## SELECTED EXCERPT
◆ ◆ ◆
Is this really that much of a motivation in 2025? Maybe in 2000 you could publish a PDF with the assurance that only the people who paid for Acrobat would be able to edit it, but today, there are a lot of accessible ways to edit PDFs, I don't think I'd choose PDF if I for whatever reason wanted to limit others from editing.

guywithahat · 5 months ago

I was thinking this too, PDF's exist so people don't mess with the document. That said, it's still a clever feature, and pandoc can convert html into a pdf as well with a conversion engine. That said, I suspect it'll fail on anything sufficiently complex

pandoc input.html -o output.pdf --pdf-engine=<your engine>

moralestapia · 5 months ago

Please don't police what other people do.
◆ ◆ ◆
## RECORDED DATA
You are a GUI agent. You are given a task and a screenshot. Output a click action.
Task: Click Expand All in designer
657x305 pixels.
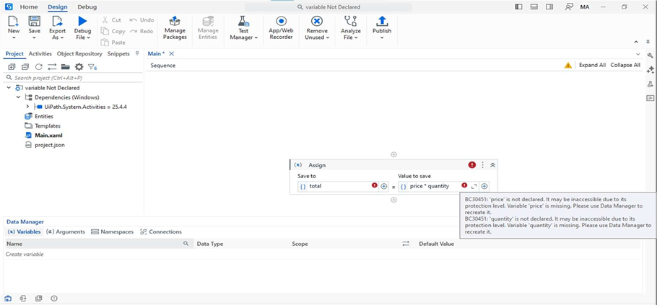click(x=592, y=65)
◆ ◆ ◆
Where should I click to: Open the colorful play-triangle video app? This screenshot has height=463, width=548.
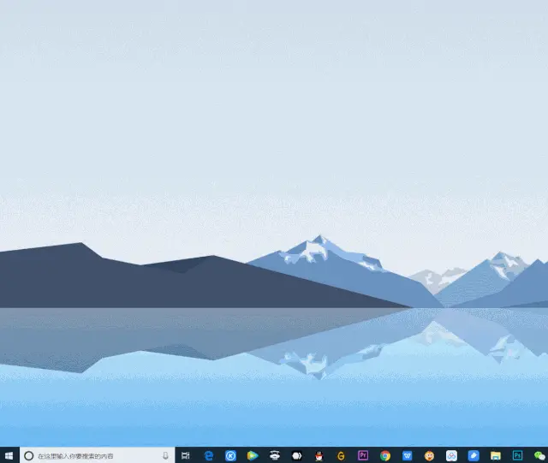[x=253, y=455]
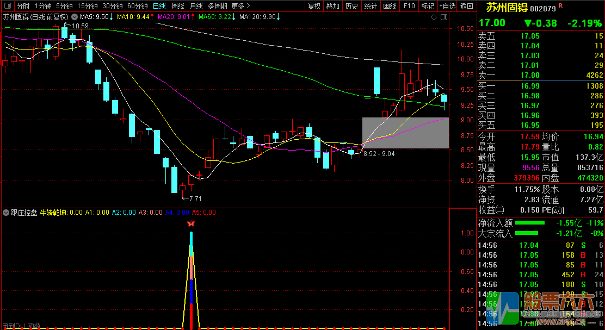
◆ ◆ ◆
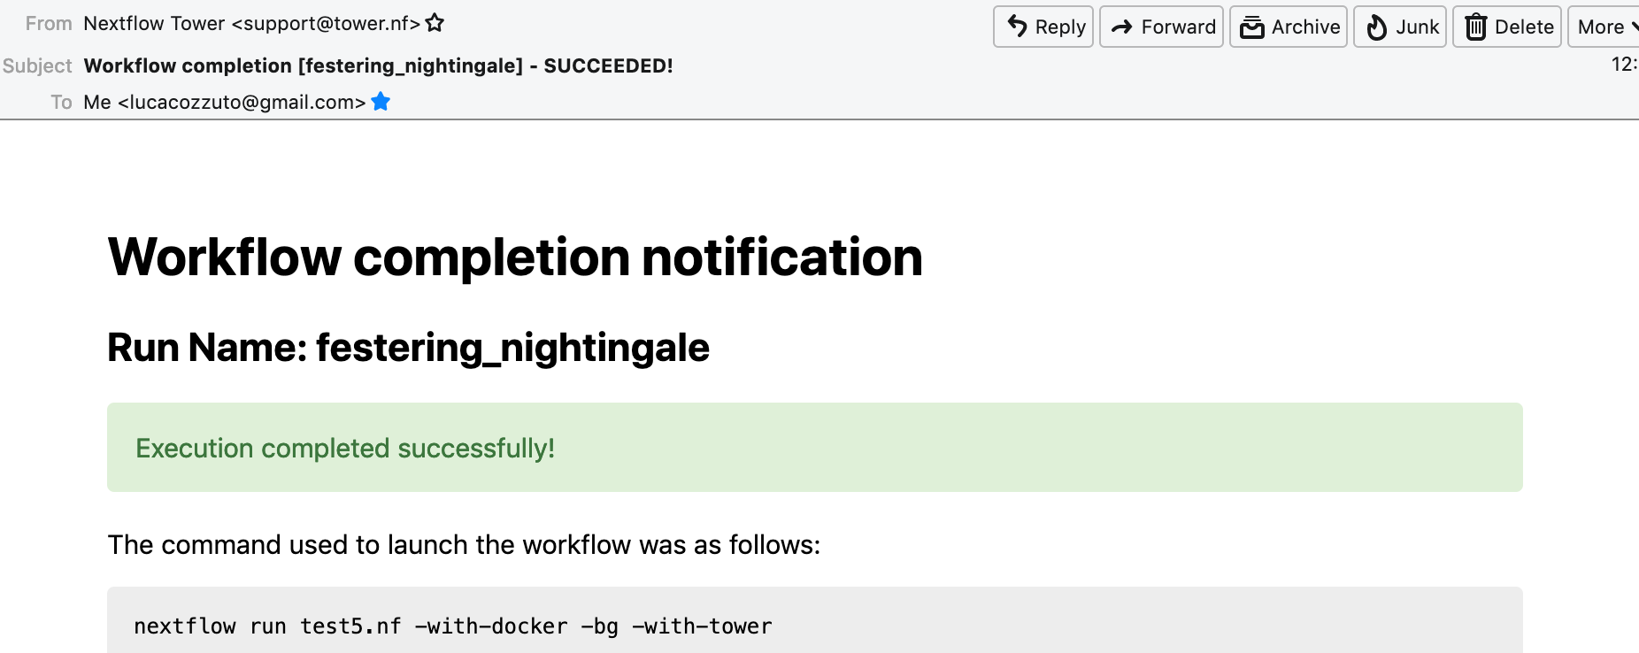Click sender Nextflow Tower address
◆ ◆ ◆
## GIVEN REQUEST 1
Copy the passage of the PDF editing thread from "Is this really" to "others from editing." word for word.
## GIVEN REQUEST 2
Continue the forum thread about editing PDFs, starting right after its last post.

## WRITTEN ANSWER 1
Is this really that much of a motivation in 2025? Maybe in 2000 you could publish a PDF with the assurance that only the people who paid for Acrobat would be able to edit it, but today, there are a lot of accessible ways to edit PDFs, I don't think I'd choose PDF if I for whatever reason wanted to limit others from editing.

## WRITTEN ANSWER 2
Aachen · 5 months ago

If I were police, I could still not enforce that this is what they run until it's law. They're free to choose this option if they like the merits

Snawoot · 5 months ago

chrome --headless --disable-gpu --print-to-pdf https://example.com

piptastic · 5 months ago

same: google-chrome --headless --disable-gpu --no-pdf-header-footer --hide-scrollbars --print-to-pdf-margins="0,0,0,0" --print-to-pdf --window-size=1280,720 https://example.com

ended up using headless chrome specifically to make sure javascript things rendered properly

hhthrowaway1230 · 5 months ago

Used this, sigh of relief, thank you

HPsquared · 5 months ago

Can Chromium do this?

Edit: it appears so- https://news.ycombinator.com/item?id=15131840

nine_k · 5 months ago

Yes, routinely works for me.

mmphosis · 5 months ago

Can Firefox do this?

with an elaborate script that relies on xdotool

andrehacker · 5 months ago

Yes, kind of...

/path/to/firefox --window-size 1700 --headless -screenshot myfile.png file://myfile.html

Easy, right ?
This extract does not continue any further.